This is a project for the 2024 KRICT ChemDX Hackathon
This project uses the KRICT Inorganic Phosphor Optical Property dataset. The goal is to try to predict the color that the phosphor emits, given only the chemical formula describing the phosphor: e.g., Ba2La6.4Si6O26Eu1.6 -> Orange
.
Motivated by my recent work on solid-state chemistry predictions using fine-tuned LLMs and text embedding vectors, which I spoke about earlier in the week at the KRICT R&D Forum: Materials, AI, and Autonomous Laboratory, I will try to see how much can be learned directly from the formula strings. We will compare 4 different methods:
- String Edit ('Levenshtein') Distance
- SentenceBERT semantic similarity
- Fine-tuned Llama-3.1-8B LLM
- Fine-tuned gpt-4o-mini LLM
The data was provided as an XLSX file (data/Inorganic_Phosphor_Optical.xlsx
), where the maximum emission wavelength is provided in nanometers.
The script scripts/01_Data_preparation.wls
converts this to the corresponding color, and performs a random 80/20% train/test split of the data. (There are 3008 training items and 752 test items.) It also does some visualization of the dataset, which we show below:
For reference, the most common class is "Orange" emission, and if you select this majority class all the time, you will be correct ~34% of the time.

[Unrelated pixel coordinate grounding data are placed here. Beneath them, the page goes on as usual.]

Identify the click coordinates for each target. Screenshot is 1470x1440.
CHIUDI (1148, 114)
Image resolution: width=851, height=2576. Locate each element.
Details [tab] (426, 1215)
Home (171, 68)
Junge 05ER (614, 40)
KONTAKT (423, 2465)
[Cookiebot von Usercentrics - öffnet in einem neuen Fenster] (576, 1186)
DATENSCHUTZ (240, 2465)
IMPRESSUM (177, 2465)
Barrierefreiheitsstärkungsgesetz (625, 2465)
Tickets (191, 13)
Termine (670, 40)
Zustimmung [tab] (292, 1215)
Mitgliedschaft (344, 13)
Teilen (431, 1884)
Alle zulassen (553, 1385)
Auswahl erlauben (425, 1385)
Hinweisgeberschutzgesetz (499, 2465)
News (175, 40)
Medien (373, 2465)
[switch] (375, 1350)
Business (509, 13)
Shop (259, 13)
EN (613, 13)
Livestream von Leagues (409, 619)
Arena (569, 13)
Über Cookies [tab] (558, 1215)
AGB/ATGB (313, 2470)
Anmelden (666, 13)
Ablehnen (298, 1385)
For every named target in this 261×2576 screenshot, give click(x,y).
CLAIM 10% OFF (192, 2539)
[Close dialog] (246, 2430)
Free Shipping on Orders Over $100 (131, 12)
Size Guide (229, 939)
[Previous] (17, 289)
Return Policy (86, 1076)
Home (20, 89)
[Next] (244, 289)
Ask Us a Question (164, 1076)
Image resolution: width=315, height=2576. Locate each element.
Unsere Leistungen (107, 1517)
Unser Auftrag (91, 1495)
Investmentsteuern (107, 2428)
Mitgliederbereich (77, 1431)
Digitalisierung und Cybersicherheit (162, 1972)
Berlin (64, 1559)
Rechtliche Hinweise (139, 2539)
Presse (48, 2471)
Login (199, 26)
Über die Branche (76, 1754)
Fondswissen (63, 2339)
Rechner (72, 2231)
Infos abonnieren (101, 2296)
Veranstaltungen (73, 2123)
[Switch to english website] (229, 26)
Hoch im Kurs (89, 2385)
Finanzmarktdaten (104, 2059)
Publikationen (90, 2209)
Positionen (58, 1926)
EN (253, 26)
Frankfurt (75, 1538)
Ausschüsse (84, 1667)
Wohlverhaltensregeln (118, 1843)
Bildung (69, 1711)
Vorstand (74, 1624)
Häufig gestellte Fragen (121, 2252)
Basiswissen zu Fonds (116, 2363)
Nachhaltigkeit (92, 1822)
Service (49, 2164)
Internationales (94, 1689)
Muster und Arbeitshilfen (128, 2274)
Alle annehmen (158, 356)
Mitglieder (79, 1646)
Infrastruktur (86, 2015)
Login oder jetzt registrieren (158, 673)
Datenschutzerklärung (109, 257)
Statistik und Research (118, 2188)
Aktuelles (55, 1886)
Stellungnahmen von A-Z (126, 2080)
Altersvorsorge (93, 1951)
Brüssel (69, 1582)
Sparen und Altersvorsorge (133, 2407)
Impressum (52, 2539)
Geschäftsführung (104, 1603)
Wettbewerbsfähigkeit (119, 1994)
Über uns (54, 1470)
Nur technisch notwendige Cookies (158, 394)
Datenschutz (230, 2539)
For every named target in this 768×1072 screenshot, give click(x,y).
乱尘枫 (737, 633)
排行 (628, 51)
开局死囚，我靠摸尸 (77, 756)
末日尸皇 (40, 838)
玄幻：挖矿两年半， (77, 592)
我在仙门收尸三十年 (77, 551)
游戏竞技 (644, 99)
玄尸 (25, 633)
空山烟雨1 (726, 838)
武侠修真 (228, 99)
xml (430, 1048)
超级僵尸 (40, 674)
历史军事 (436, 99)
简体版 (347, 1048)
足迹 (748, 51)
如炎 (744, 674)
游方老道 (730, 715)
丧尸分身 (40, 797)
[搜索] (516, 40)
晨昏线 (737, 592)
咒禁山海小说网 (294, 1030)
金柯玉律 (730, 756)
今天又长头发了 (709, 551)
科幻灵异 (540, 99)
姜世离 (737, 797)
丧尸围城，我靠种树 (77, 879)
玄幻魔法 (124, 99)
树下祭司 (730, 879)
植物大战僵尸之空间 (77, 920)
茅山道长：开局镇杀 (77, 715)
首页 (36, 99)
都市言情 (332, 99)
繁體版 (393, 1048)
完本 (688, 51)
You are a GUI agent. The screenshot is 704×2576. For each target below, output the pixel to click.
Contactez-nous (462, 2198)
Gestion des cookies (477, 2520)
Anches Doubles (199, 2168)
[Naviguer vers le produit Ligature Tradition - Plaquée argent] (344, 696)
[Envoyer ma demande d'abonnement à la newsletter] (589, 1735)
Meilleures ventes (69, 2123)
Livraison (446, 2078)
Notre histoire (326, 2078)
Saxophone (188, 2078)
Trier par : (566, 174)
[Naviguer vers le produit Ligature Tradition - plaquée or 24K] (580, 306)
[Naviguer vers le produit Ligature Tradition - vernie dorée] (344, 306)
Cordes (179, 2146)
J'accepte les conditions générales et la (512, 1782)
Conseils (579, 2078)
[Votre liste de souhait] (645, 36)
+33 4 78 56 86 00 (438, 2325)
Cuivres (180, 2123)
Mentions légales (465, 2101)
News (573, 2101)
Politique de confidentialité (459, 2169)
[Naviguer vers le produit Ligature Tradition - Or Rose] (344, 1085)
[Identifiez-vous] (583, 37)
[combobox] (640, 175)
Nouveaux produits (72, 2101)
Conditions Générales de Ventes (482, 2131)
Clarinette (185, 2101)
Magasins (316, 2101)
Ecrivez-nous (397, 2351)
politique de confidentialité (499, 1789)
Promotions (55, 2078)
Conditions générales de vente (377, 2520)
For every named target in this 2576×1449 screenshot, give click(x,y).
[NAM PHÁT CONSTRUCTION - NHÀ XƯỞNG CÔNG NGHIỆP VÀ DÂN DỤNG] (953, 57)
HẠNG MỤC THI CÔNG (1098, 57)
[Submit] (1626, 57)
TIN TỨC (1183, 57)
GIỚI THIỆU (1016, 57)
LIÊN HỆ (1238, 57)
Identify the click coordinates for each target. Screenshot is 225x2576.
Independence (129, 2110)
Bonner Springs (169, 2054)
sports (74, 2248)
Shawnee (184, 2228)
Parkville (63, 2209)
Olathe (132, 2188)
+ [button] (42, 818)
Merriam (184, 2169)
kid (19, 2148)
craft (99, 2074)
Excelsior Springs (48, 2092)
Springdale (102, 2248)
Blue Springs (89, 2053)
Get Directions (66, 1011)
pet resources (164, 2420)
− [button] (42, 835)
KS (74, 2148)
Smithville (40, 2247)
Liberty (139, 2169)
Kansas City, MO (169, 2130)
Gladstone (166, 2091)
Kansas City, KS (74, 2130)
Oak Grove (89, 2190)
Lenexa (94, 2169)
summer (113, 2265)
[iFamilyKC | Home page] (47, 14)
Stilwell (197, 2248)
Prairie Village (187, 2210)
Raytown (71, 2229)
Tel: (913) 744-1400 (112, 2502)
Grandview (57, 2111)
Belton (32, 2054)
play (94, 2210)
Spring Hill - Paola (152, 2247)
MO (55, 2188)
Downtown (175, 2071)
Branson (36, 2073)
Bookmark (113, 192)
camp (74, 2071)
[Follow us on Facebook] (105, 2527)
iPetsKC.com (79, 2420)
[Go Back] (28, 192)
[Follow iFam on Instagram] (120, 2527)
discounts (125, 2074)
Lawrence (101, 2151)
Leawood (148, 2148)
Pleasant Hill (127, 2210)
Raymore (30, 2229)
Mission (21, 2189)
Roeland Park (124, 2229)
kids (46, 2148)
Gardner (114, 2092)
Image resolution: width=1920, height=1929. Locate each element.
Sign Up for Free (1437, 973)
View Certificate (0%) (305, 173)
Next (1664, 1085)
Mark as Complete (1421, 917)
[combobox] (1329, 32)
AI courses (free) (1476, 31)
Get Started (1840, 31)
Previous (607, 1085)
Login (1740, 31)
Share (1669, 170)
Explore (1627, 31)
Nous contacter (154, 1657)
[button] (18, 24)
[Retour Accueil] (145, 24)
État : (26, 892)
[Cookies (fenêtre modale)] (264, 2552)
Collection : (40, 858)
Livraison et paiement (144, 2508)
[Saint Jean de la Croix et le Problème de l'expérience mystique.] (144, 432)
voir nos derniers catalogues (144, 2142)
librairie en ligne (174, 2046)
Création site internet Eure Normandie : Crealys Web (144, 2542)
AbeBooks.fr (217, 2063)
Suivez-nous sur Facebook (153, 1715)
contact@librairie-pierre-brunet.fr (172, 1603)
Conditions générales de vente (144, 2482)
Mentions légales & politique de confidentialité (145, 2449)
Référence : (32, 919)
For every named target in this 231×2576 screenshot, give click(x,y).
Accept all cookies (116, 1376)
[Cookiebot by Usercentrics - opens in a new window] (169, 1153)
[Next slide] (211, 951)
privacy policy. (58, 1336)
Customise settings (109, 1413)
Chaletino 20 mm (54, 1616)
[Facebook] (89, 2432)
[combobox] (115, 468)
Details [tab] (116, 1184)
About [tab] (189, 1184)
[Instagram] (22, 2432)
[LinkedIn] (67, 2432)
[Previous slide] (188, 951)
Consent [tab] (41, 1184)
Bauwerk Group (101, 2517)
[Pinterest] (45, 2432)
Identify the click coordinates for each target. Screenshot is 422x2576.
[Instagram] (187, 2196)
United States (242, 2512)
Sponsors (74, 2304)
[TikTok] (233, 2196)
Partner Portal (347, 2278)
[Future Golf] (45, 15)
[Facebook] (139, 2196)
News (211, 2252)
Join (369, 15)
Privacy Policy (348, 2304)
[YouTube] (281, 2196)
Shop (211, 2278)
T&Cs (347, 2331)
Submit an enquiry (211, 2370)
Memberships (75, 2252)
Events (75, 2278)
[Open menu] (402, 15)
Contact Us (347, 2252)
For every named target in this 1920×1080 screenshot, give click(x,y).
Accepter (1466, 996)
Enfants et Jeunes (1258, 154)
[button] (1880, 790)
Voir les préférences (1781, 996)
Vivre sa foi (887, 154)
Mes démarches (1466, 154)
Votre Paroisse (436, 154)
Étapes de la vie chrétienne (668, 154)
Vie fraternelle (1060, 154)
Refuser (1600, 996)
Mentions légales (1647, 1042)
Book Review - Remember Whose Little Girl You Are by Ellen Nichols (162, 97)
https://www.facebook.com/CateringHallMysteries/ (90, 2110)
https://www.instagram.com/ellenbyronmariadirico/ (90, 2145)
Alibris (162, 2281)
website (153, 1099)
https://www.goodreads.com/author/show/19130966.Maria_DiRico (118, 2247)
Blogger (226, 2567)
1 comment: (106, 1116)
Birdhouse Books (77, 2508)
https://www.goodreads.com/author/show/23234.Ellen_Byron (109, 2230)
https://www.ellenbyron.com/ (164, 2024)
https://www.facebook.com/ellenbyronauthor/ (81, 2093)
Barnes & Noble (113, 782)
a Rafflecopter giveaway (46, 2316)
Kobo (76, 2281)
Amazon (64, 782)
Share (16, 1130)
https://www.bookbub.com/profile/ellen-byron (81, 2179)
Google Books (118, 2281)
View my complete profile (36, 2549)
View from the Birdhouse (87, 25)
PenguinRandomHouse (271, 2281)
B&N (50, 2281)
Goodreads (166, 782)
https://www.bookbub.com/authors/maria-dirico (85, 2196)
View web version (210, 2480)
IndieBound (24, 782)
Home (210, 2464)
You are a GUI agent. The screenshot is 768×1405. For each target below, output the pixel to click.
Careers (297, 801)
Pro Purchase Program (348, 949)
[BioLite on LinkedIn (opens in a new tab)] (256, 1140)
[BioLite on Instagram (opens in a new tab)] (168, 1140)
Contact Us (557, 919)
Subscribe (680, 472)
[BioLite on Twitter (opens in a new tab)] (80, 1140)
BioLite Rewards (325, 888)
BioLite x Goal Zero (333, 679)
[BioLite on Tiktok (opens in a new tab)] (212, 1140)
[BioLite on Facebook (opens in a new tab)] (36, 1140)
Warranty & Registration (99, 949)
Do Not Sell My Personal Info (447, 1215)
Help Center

Relevant code is in scripts/05_Edit_Distance.wls
. In short, we compute the Levenshtein edit distance between the a query chemical formula and the examples in the training set, and select the nearest one. The premise here is that similar formulas should have similar results. This gives surprisingly high accuracy of 79%.
Next, we examined encoding the chemical formulas using SentenceBERT. Naively, we don't expect this to be amazing, as SentenceBERT is really more about semantic meaning of general text, but it is easy enough to do. Implementation is in scripts/02_SentenceBert_Similarity.wls
Using the nearest similarity example yields the best results (comparable, maybe slightly better than string edit distance):
We can also look at the commonest label for the 10 nearest items, and this is noticeably worse:
Possible improvements:
- Use a different/better similarity function
- Tune the number of nearest-neighbors to consider
What about fine-tuning LLMs on this? We use the system prompt: You are an expert materials chemist predicting the emission color of a phosphor with the chemical composition provided. Answer only with the following color names and no other output: Ultraviolet, Violet, Blue, Green, Yellow, Orange, Red, Infrared.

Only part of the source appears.